§ Exercise requirements: Print the lines of the data, starting with the first, up to and including the line where "Tap the 9.0" appears.
○ ○ ○
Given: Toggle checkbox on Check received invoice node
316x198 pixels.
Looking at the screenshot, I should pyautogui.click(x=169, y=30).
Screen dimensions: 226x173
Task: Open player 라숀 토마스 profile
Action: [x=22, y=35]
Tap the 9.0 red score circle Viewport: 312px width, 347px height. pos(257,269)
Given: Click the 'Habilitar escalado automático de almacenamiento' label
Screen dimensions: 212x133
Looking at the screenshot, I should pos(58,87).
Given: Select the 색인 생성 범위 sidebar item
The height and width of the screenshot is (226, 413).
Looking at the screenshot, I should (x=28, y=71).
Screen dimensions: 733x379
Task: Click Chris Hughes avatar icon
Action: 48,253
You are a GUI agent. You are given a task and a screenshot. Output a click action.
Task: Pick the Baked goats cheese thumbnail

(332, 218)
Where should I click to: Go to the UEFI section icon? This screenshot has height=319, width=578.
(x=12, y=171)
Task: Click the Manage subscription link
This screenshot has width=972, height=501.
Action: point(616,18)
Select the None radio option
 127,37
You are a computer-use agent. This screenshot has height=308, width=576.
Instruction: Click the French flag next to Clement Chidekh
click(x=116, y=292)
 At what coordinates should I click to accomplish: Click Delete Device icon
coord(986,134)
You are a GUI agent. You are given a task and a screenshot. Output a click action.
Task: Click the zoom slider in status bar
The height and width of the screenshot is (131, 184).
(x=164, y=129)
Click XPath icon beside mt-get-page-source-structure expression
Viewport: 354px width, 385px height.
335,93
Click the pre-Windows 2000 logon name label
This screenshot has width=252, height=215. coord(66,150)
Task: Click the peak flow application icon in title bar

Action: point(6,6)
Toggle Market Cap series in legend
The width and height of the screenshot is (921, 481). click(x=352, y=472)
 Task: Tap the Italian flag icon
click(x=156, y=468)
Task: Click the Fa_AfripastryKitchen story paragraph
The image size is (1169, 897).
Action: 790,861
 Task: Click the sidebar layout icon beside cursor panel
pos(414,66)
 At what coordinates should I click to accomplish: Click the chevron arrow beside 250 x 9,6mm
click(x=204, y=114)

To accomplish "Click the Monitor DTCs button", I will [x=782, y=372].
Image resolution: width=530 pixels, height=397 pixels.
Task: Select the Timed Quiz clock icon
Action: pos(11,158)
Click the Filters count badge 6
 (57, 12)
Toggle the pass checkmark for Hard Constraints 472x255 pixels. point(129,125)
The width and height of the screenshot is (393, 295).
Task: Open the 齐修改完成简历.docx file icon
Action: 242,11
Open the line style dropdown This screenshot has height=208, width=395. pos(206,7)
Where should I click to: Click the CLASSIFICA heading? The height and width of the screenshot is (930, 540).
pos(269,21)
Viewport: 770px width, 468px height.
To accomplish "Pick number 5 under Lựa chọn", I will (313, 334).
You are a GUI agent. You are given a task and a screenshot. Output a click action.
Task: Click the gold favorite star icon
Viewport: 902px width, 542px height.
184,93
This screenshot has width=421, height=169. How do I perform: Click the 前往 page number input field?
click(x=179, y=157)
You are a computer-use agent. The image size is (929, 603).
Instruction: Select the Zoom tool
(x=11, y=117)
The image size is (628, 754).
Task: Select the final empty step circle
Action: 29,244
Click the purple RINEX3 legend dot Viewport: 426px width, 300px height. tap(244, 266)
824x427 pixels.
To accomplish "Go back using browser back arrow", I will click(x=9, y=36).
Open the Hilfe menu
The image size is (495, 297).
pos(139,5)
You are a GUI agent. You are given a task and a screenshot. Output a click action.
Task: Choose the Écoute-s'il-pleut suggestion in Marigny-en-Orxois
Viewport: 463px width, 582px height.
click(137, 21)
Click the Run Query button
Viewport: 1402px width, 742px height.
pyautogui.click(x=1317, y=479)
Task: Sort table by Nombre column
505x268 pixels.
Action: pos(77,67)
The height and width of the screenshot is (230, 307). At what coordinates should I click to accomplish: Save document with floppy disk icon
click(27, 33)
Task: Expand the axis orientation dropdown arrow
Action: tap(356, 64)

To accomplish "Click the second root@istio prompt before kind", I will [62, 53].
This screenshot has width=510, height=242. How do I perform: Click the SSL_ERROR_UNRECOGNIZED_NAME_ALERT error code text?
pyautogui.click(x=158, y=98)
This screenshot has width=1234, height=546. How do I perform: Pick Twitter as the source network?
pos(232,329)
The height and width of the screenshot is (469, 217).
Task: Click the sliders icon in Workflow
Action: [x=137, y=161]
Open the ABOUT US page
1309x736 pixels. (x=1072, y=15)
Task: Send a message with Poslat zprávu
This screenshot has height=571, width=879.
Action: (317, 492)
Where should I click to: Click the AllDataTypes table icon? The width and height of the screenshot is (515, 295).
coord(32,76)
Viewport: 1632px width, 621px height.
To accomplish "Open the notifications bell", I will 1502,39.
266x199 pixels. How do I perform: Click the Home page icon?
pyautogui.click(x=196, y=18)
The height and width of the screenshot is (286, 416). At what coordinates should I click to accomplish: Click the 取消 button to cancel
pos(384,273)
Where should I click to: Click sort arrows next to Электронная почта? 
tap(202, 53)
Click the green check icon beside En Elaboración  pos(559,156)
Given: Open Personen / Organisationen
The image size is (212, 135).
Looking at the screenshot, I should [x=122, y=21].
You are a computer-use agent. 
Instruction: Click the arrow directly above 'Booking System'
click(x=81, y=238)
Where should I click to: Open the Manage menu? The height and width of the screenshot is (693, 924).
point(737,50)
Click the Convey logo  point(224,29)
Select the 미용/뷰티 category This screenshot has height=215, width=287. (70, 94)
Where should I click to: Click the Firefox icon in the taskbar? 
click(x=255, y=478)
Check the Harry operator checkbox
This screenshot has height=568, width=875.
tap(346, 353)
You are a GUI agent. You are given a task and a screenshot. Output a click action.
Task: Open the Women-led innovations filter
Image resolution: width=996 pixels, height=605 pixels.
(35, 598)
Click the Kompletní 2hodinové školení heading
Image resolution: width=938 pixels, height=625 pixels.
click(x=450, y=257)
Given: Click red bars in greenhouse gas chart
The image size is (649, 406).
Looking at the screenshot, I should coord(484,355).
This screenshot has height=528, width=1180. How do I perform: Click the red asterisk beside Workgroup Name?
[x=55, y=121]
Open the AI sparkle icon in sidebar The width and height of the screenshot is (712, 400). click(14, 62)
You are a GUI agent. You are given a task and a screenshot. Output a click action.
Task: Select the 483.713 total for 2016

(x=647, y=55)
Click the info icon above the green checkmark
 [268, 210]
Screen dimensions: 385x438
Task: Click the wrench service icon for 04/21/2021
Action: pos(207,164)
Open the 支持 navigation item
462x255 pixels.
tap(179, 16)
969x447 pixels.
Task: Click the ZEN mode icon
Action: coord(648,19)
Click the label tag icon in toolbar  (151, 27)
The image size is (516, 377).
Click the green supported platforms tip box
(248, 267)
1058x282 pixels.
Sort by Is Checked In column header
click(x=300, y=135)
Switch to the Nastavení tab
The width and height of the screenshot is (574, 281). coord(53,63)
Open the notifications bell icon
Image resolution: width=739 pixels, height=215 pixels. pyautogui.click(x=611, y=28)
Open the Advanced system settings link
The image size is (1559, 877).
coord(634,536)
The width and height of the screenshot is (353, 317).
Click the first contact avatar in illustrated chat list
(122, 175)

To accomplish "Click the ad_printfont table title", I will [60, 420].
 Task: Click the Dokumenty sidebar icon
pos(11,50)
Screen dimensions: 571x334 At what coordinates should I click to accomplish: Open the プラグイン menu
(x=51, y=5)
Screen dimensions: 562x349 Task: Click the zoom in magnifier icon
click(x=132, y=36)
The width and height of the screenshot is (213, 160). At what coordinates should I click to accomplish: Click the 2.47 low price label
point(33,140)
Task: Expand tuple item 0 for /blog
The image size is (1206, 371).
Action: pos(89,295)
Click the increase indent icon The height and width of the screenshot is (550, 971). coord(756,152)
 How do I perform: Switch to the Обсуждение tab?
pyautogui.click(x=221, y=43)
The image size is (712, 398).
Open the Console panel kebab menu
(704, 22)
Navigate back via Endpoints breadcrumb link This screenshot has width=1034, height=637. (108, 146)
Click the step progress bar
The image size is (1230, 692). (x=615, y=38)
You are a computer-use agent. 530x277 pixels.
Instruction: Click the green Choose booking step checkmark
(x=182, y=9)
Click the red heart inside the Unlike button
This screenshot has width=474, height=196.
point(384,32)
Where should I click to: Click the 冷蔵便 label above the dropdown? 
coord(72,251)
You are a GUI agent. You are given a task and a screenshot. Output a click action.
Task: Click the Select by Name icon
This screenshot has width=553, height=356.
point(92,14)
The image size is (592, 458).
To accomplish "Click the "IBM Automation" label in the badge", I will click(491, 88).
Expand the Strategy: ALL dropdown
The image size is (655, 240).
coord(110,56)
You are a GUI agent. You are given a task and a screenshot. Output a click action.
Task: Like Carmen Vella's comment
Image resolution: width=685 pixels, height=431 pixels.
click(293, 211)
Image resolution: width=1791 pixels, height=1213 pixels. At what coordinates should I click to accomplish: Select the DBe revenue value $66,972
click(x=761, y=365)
○ ○ ○
§ Your solution:
Given: Toggle checkbox on Check received invoice node
316x198 pixels.
Looking at the screenshot, I should pyautogui.click(x=169, y=30).
Screen dimensions: 226x173
Task: Open player 라숀 토마스 profile
Action: [x=22, y=35]
Tap the 9.0 red score circle Viewport: 312px width, 347px height. pos(257,269)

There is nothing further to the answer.